Anthony Albanese’s Defence suicide vow is hollow without fast and effective reform
Anthony Albanese has vowed the most comprehensive reform ever to Defence culture and veterans’ care to stop ex-servicemen and women from taking their own lives. But how far is he prepared to go to deliver on the promise?
Defence and the Department of Veterans’ Affairs have proven remarkably resistant to change, and the government is silent on how much is it prepared to spend fixing a system that everyone agrees is broken.
Veterans have heard these sorts of commitments before, but little has changed despite more than 50 inquiries over the past two decades.
The seven-volume report of the Royal Commission into Defence and Veteran Suicide, led by Nick Kaldas, is the most comprehensive yet.
After piling political pressure on the Morrison government to initiate the three-year royal commission, Labor is the undisputed owner of the Kaldas report and will be judged on how successful it is in implementing its recommendations.
But the reasons veterans are 20 times more likely to die by suicide than on active duty are devilishly complex, and making a real difference will be a long and difficult task.
The government will create a new bureaucratic body, the Defence and Veterans’ Services Commission, to lead the rollout of “enduring and systemic” reform.
But there is no word on what powers it will have to force change on the Defence establishment and the perennially underperforming DVA.
A promised crackdown on sexual abuse in the Australian Defence Force is welcome, and will include a new formal inquiry into sexual violence in the military. But how will this be any different to past inquiries that have examined the very same problem?

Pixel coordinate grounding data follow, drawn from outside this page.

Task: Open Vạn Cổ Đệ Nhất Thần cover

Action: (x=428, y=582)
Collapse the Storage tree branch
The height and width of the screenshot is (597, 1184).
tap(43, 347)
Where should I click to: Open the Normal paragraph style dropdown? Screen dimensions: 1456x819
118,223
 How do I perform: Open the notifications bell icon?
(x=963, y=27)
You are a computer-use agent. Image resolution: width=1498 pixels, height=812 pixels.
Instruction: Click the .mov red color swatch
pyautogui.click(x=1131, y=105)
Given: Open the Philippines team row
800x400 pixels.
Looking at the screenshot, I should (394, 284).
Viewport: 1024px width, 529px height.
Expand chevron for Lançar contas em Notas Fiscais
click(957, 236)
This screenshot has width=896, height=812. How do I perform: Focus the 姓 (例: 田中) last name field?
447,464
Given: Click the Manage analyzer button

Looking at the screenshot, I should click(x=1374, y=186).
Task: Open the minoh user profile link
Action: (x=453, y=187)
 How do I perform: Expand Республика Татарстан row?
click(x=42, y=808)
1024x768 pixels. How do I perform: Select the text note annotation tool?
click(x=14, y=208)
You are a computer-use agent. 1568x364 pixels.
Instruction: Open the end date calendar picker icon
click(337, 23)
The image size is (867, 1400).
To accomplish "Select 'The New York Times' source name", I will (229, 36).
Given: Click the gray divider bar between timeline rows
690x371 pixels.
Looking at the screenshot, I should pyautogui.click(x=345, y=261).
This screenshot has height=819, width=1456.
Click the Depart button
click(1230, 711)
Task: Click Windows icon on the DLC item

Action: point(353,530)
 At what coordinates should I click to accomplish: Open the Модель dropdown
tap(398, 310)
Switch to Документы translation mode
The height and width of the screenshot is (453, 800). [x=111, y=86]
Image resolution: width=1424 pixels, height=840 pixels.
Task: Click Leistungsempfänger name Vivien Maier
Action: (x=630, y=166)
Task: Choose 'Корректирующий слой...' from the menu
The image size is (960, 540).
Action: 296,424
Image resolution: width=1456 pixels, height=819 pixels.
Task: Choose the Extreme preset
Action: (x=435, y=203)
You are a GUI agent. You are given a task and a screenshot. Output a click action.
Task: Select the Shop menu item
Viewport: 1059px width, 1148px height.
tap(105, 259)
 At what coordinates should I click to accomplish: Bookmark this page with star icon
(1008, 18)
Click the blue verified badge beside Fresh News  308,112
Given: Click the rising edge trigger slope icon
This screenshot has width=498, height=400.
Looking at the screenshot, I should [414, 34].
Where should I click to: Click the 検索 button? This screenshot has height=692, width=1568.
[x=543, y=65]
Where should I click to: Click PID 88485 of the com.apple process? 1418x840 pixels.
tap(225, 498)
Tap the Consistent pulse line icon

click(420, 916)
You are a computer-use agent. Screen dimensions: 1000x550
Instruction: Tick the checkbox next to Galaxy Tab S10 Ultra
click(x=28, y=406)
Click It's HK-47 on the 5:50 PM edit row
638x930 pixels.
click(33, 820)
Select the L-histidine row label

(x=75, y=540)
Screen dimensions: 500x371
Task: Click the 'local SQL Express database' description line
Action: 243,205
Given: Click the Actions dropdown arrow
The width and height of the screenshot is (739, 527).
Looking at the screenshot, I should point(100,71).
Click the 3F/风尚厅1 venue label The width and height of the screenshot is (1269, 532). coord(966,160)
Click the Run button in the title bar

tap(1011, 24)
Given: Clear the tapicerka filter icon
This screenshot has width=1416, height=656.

New policies to assess officers’ “emotional intelligence” and link promotion to cultural and wellbeing targets are also good in theory, but face being gamed by individuals and misappropriated by politically correct culture warriors.
Those looking for clues to the government’s real level of commitment to lasting change will find cause for concern in its equivocal response to some of the royal commission’s less prominent recommendations.
It has merely “noted”, for example, the inquiry’s call for the fees paid for veterans’ health care to be aligned with those for National Disability Insurance Scheme recipients.
The government acknowledges that the gap between DVA and NDIS fee schedules “can have a negative impact on access for veterans”. But it has kicked the can down the road, saying it will consider the issue in a wider examination of healthcare pricing.
Likewise, its “in-principle” agreement with the royal commission’s recommendation for the establishment of a veterans’ brain injury program.
The response glosses over the hot-button issue of blast-induced brain trauma, which is caused by repeated exposure to explosions in training or combat.
The royal commission called for proactive monitoring and assessment of ADF members’ blast exposure, which would be vital to tracking the extent of the problem but could constrain the type of training that’s undertaken and open up a compensation can of worms.
The government failed to specifically address the recommendation, saying instead that Defence would leverage off research carried out by the US and other Five Eyes nations.
Already, nearly $500m has been ploughed into the DVA, following the royal commission’s interim report, to hire 500 claims-processing staff and update its ageing IT systems. Much more will be needed to deliver on the government’s new veteran-centred plan.
But the key ingredient in tackling the problem will be the government’s own political will to ram through its new reform agenda and hold Defence and DVA accountable for their treatment of those rare Australians who serve in the nation’s uniform. On that, the jury is still out.